Handpicked legal immigrants are transforming Virginia's political landscape from a traditionally conservative state to a more Democratic-leaning state, and it has helped the Democratic Party win the last two presidential elections.

Such changes are not the result of a naturally-evolving political demographic, but rather, the result of the federal government printing and distributing millions of visas "to the poorest and least-developed nations in the world," explains Breitbart's Julia Hanh.

Seventy-seven percent of Virginia immigrants are coming from Latin American or Asia, and 75 percent of all refugees in 2013 came from four countries: Iraq, Burma, Somalia and Bhutan, notes  Hanh, citing the Department of Homeland Security (DHS) Immigration Yearbook.

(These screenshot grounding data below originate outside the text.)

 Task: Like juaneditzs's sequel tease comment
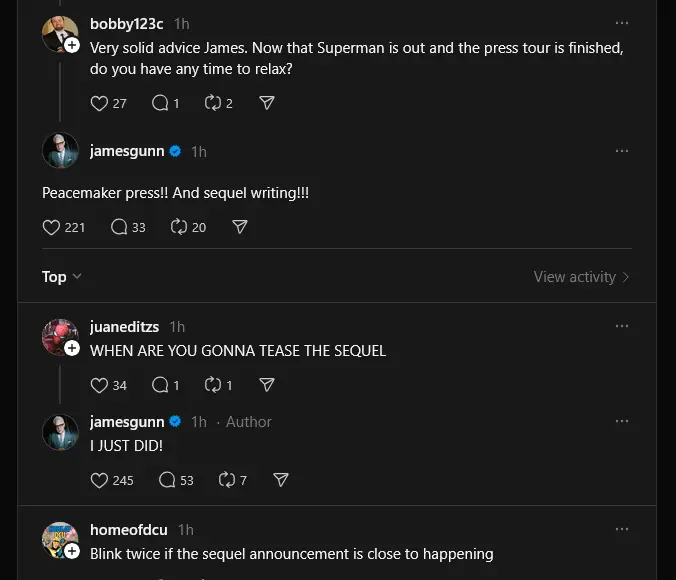click(x=99, y=385)
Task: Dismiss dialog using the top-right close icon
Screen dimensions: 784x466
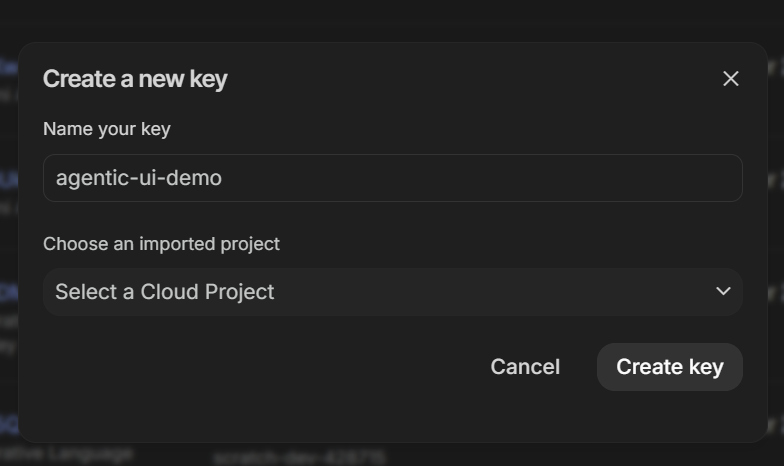Action: point(731,78)
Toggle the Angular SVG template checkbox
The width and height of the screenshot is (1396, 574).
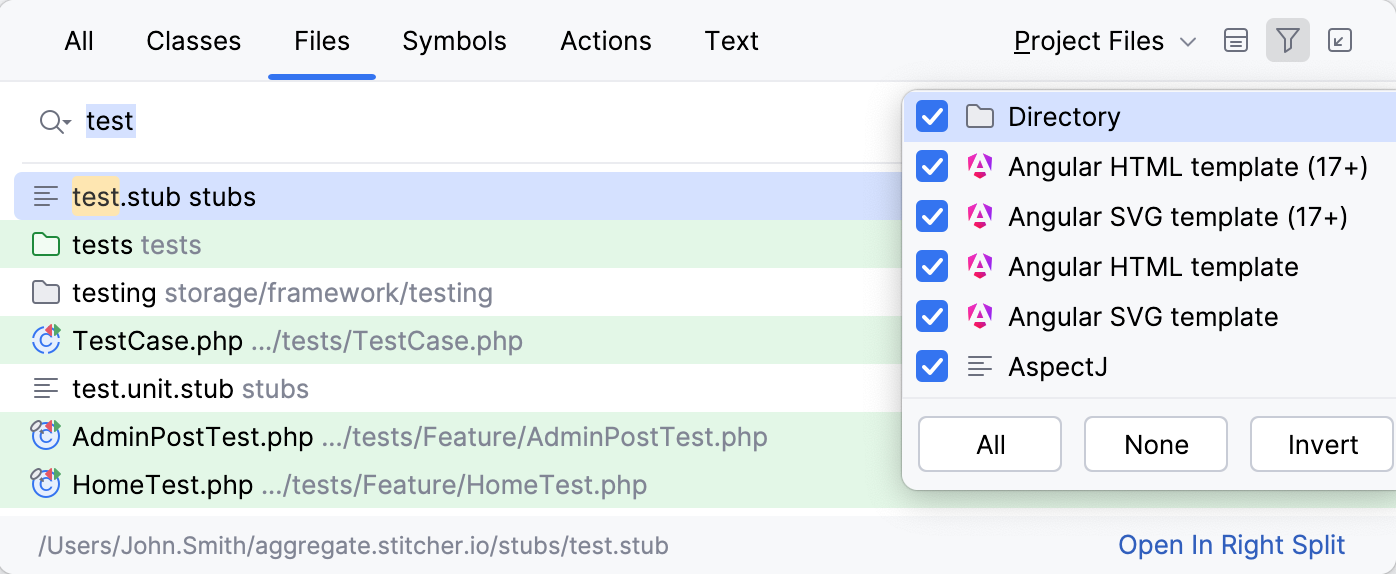point(932,317)
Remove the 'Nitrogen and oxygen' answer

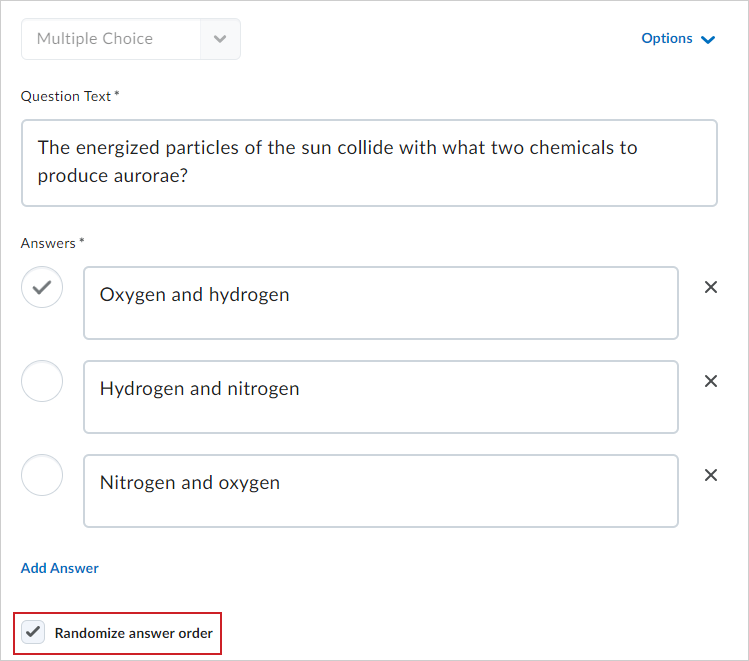click(x=711, y=475)
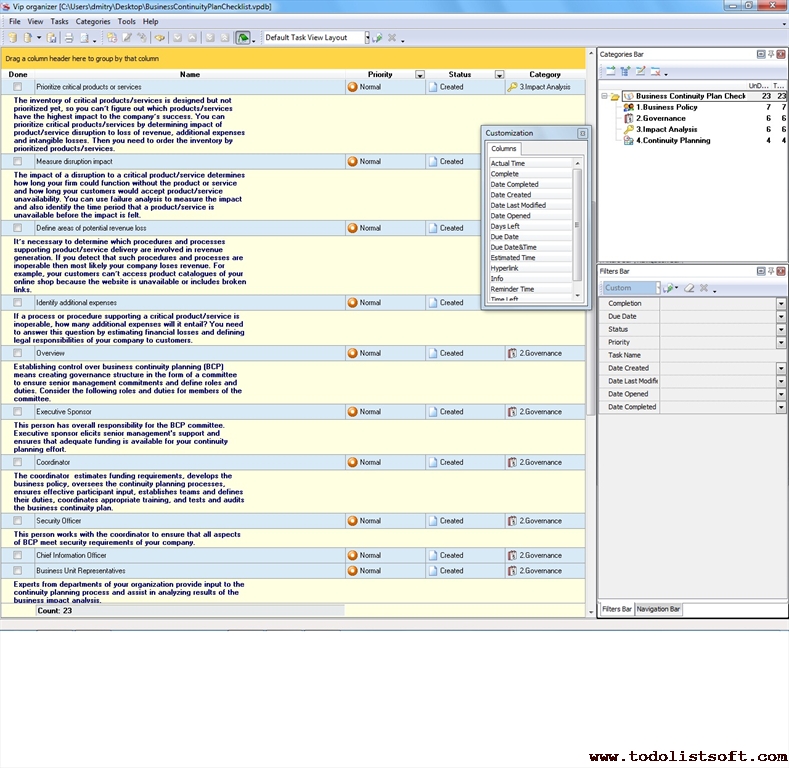The width and height of the screenshot is (789, 768).
Task: Pin the Filters Bar panel with pushpin icon
Action: coord(771,271)
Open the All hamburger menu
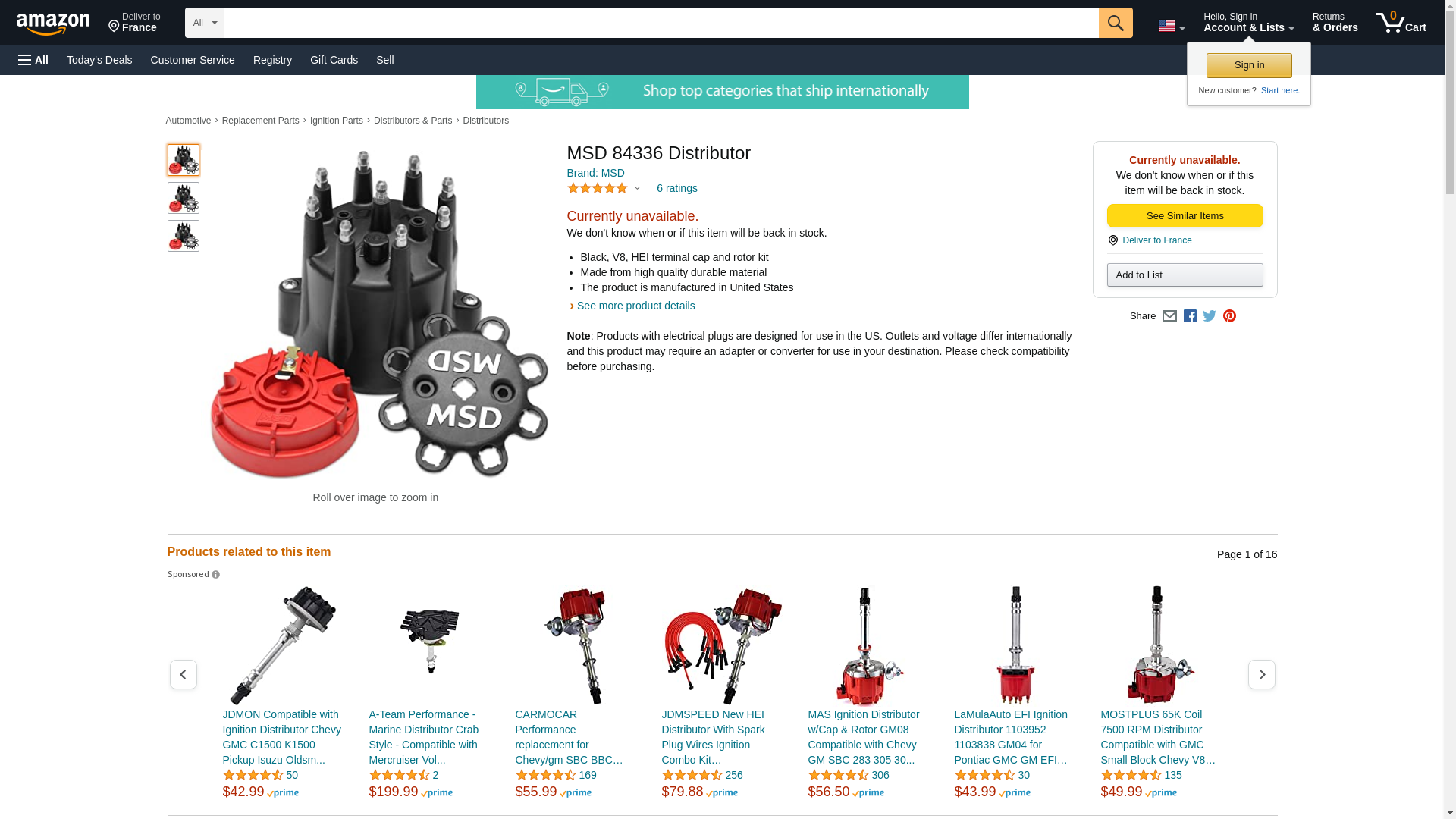1456x819 pixels. click(33, 60)
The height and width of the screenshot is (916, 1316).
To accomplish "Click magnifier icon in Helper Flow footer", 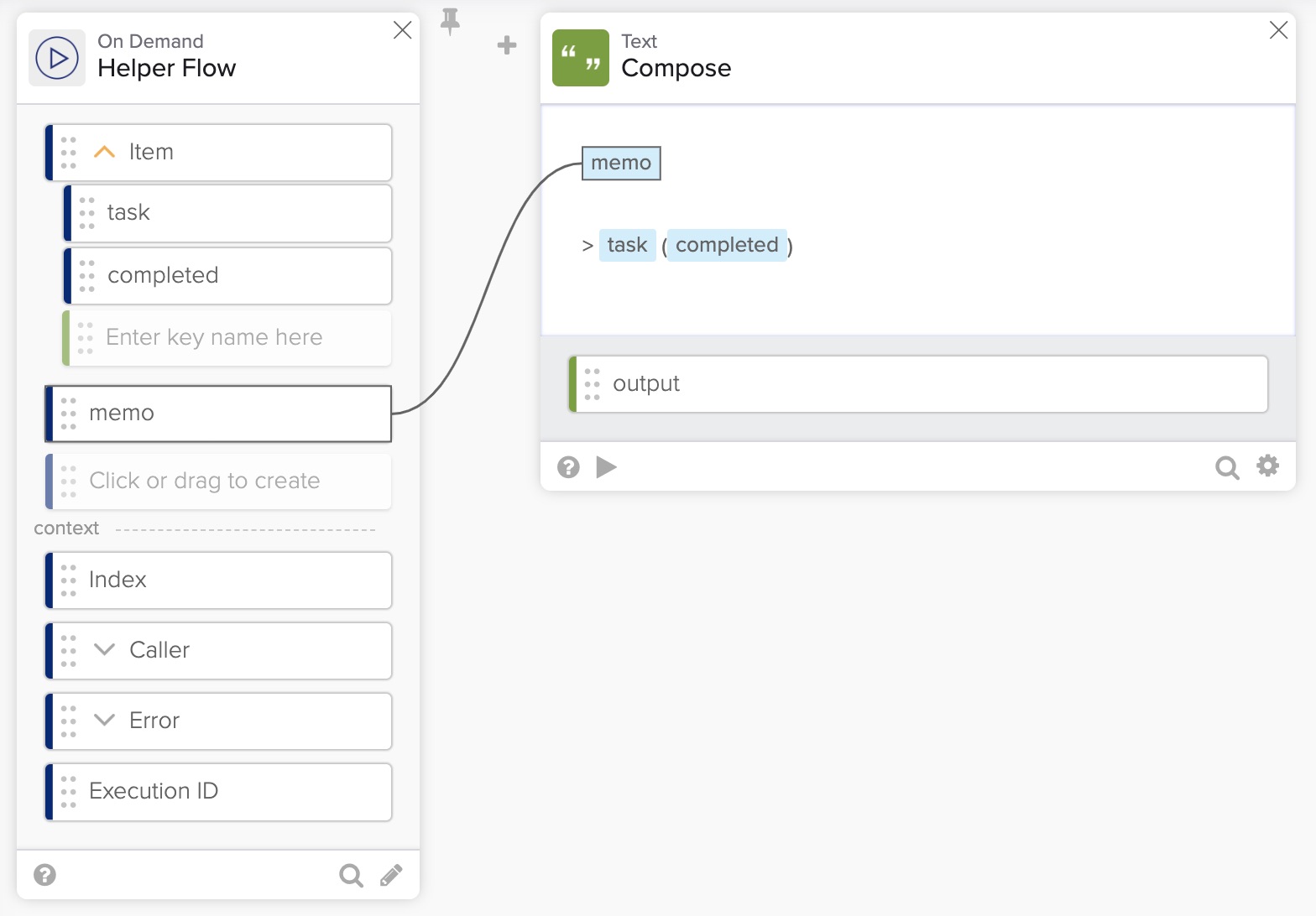I will click(x=351, y=875).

A census study released by researchers from the University of Virginia found that until 1970, "only 1 in 100 Virginians was born outside of the United States; by 2012, 1 in every 9 Virginians is foreign-born."

Over the past decade, "soaring numbers of Hispanics and Asians pushed Virginia's population over 8 million," explains The Washington Post. "Statewide, the number of Hispanics almost doubled to 632,000. Hispanics now make up 8 percent of Virginia residents," while the state's Asian population rose by 68 percent in 10 years.

Only about 9 percent of green cards issued by the federal government in 2013 were issued to European immigrants, according to the DHS.

"Year after year, the United States continues its annual dispensation of one million plus new green cards, the admission of one million foreign workers, refugees and dependents, and the importation of half a million foreign youths sought by college administrators," Hahn wrote.

They collect public benefits, can fill any job, rely on federal retirement programs, and perhaps most importantly, they vote; and mostly Democratic.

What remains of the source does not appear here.